• Selected excerpt:
---*---
Still, a thread dedicated to a programming language shouldn't really exists, and should be part of /dpt/.

Threads like this are bait made so PHP users can giggle when Cniles and Rustafarians brawl with each other

>C is more verbose
You can write your terrible unsafe C code 1:1 with raw pointers in Rust, however Rust has a lot more verbose things in the same context. For example, here's some C code, and there are at least 3 implicit things happening, none which would be implicit in Rust. Spot all of them!
int element_at(char* arr, int index) {
return arr[index];
}

It's not like you need to write more verbose code to have the same meaning with "high performance requirements", either, the other anons already nailed this in but for a different example let's take a look at a function pointer to a function that takes in a pointer to an array of 8 floats and returns a pointer to an array of 8 ints.
Here's the function pointer definitions in Rust and C:
let thing: fn(&[f32; 8]) -> &[i32; 8]; // Rust
int(*(*thing)(float(*)[8]))[8]; // C

You tell me which is more clear.
You know what allows you to optimize your code far more? A good compiler.
benchmarksgame-team.pages.debian.net/benchmarksgame/fastest/rust.html
See how Rust is faster than C in this in some cases? What's actually happening is that LLVM > GCC.

Attached: 15045609595861.jpg (384x384, 27K)

Literally what C compiler doesn't allow you to write inline assembly?

>unlike **Standard C**
I guess you can't read!

Attached: 86C87E1F2EB64A0DBD4FEF8DE7732117.jpg (1024x576, 53K)

> hello world
> 2 mb

good luck

Hey Cnile, if I included the size of libc with every hello world program you write that wouldn't be a very fair comparison would it? Not that if you wrote for a microcontroller you'd include the standard library anyway, which is like 100kb at most, not 2mb.

Who cares what standard C does/doesn't allow when in practice you almost always have that ability?

no, if i make a mistake in that boilerplate it means i didnt master C and i deserve to be punished for it

its fine, im just waiting for food to arrive and enjoying the discord tRannies

you can write it in Rust but language goes out of your way to do so and instead wants you to write "safe" code, which is why everyone praises Rust so much, their brainlet brains dont want to deal with all the actual thinking and want to leave it to the compiler, again, C doesnt need or want those people, they can circledilate all they want but they will never get past C or dethrone it.

>int(*(*thing)(float(*)[8]))[8]; // C
if u went through C fish book u could read that instantly and figure out what it is like seriously using easier to read as an example, Rust is easier to read, sure, for beginners and brainlets.

>See how Rust is faster than C in this in some cases? What's actually happening is that LLVM > GCC.
---*---
• Record list:
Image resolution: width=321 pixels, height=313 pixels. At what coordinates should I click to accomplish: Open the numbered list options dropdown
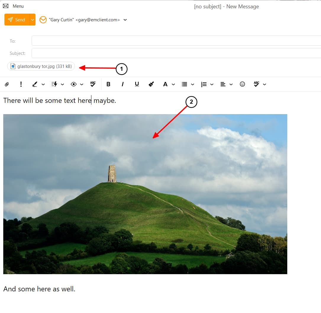click(212, 84)
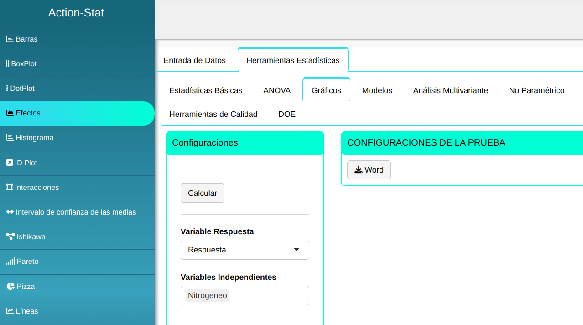This screenshot has height=325, width=583.
Task: Click the Pizza pie chart icon
Action: tap(10, 286)
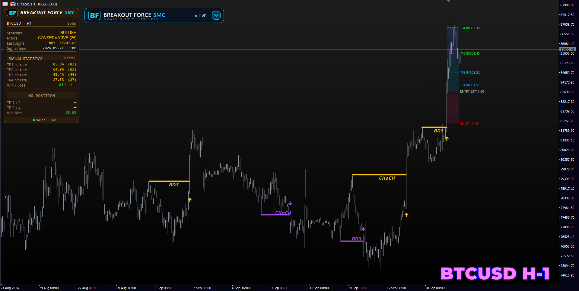Toggle the green LIVE status indicator

click(201, 16)
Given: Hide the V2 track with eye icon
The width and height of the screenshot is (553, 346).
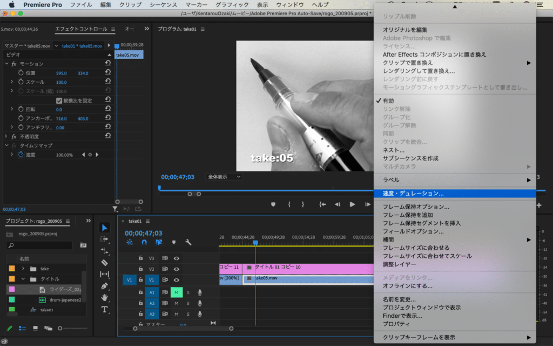Looking at the screenshot, I should [176, 269].
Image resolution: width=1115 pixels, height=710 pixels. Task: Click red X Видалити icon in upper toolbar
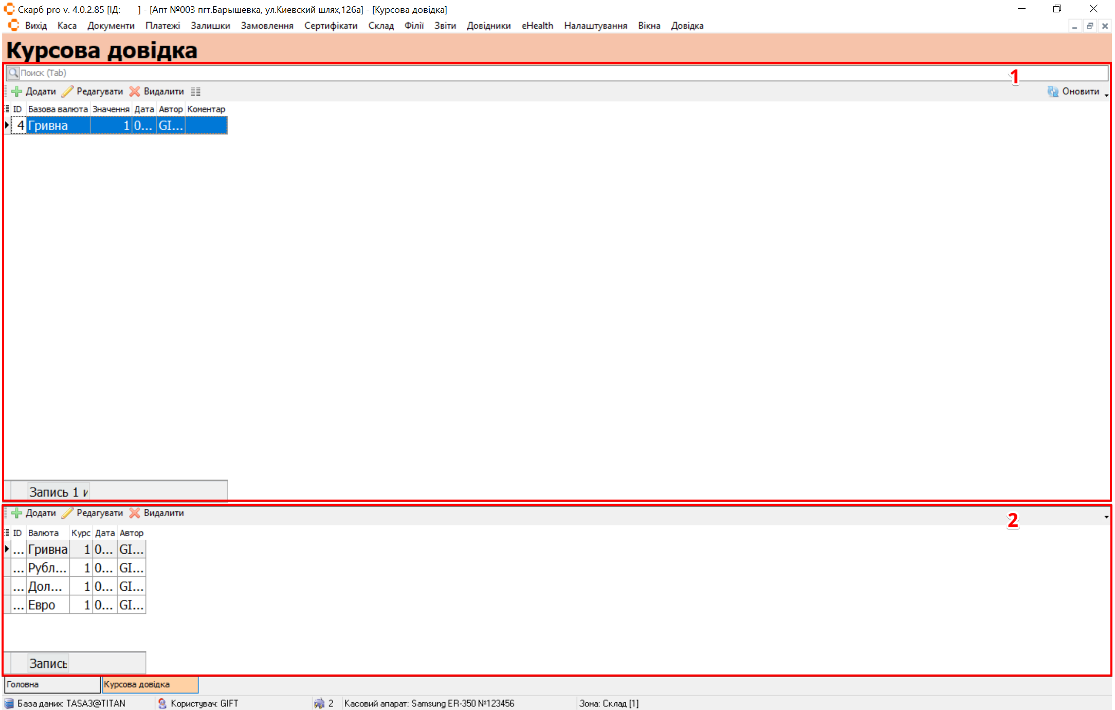pos(135,92)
---*---
• Your instructions: Revise the thread excerpt by copying it from the sentence that starts with "Threads like this" and stopping after "array of 8 ints.", with "verbose" replaced by "wordy" each time it appears.

• Task answer:
Threads like this are bait made so PHP users can giggle when Cniles and Rustafarians brawl with each other

>C is more wordy
You can write your terrible unsafe C code 1:1 with raw pointers in Rust, however Rust has a lot more wordy things in the same context. For example, here's some C code, and there are at least 3 implicit things happening, none which would be implicit in Rust. Spot all of them!
int element_at(char* arr, int index) {
return arr[index];
}

It's not like you need to write more wordy code to have the same meaning with "high performance requirements", either, the other anons already nailed this in but for a different example let's take a look at a function pointer to a function that takes in a pointer to an array of 8 floats and returns a pointer to an array of 8 ints.